If you follow the steps correctly the math should always work. The only thing we’d want to do in real-world usage is to use those really big numbers I’d mentioned instead of the small ones we’re using in these examples.

This function will always produce either a -1, 0, or a 1.

Because we’re using only positive integers, we will wither get (P-1), 0, or 1

So for example, let’s take out Ace of Spades…

First let’s re-write the thing to make it easier to read.

since P = 59

_phi(P)_/2 = 58/2 = 29

Since m=2:

(2^29) mod 59 = 58(edited)

That produces 58 (P-1). This means that 2 is a “quadratic non-residue mod P”

Recall that I had encrypted the Ace of Spades to produce 8. If we plug it into the calculation we get:

(8^29) mod 59 = 58

Even after the value has been encrypted we can tell that it’s a quadratic non-residue!

What if I encrypt 8 with another keypair relative to _phi(P)_?

Let’s try 25,7 (jsFiddle: cons.log(modInverse(25,58)))

Encrypting:

(8^25) mod 59 = 33

Let’s see if 33 is a quadratic non-residue too…

(33^29) mod 59 = 58

Sure enough, it’s still a quadratic non-residue.

This is very bad. If we know that the Ace of Spades is a quadratic non-residue then we can simply run the above calculations on any encrypted cards that you’ve selected. It doesn’t give us perfect knowledge but it can give us a strong advantage.

Another example with the Two of Spades (index 3)…

(3^29) mod 59 = 1

This result means that 3 is a quadratic residue mod 59.

I’ll encrypt it with my keypair 25,7 – except I’ll use 7 to encrypt this time:

(3^7) mod 59 = 4

Is 4 a quadratic residue mod 59?

(4^29) mod 59 = 1

Yes it is! And this would be true of *all* cards encrypted.
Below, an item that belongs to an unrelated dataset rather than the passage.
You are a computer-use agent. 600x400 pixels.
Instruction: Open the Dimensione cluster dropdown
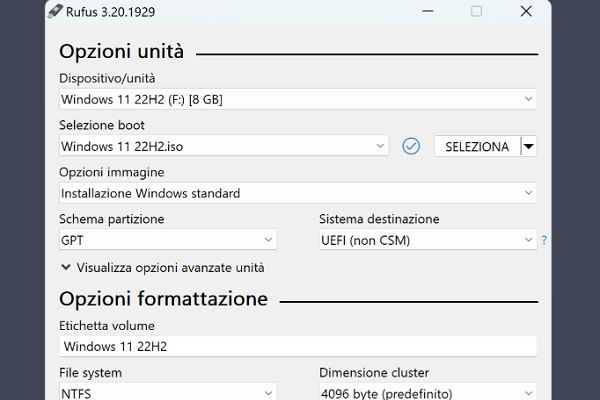point(427,393)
What makes this problem worse is that quadratic residues/non-residues aren’t evenly spaced like even number/odd number. You can get brief runs of quadratic residues with a single non-residue.

So whole sections of the deck could be “marked”, if you will.

Think about it as being able to tell which cards are red or black *after* they’ve been encrypted (face-down). The problem isn’t quite this straightforward but it’s a good analogy.

Each player both gets to pick their own face-down cards and sees which face-down cards are chosen by other players. We may not be able to tell exactly what those cards are but we could, in this analogy, be able to “see” which ones are red and which ones are black.